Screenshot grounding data
^^^^^^^^^^^^^^^^

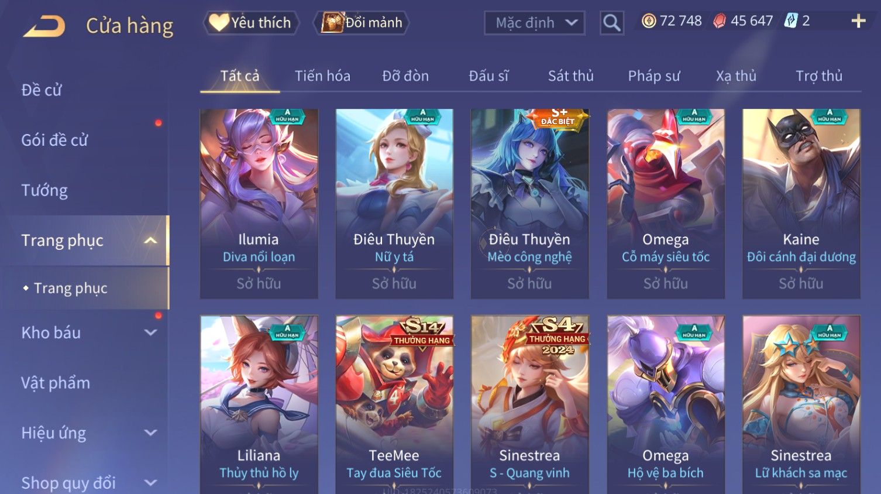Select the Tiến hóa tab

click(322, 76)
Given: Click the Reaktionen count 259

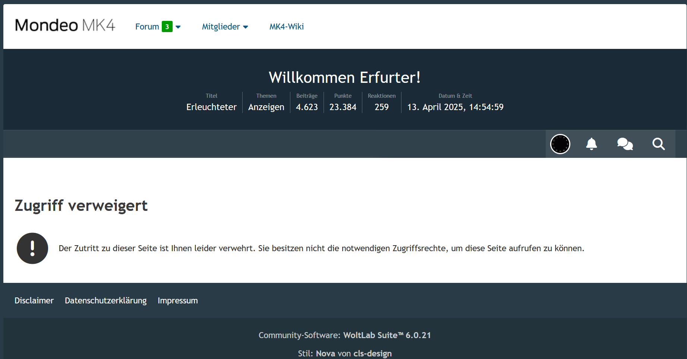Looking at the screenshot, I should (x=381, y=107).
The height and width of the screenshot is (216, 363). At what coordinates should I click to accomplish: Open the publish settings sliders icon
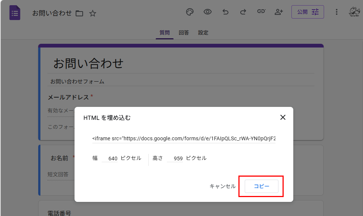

^^^^^^^^^^^^^^^^

What needs to be done
All lines after and including the one with "Given: Click the Reaktionen count 259", through the end of the entries above, should be output exactly and by themselves. The pictures are to be left out.

Answer to this task
Given: Click the Reaktionen count 259

Looking at the screenshot, I should (x=381, y=107).
The height and width of the screenshot is (216, 363). At what coordinates should I click to accomplish: Open the publish settings sliders icon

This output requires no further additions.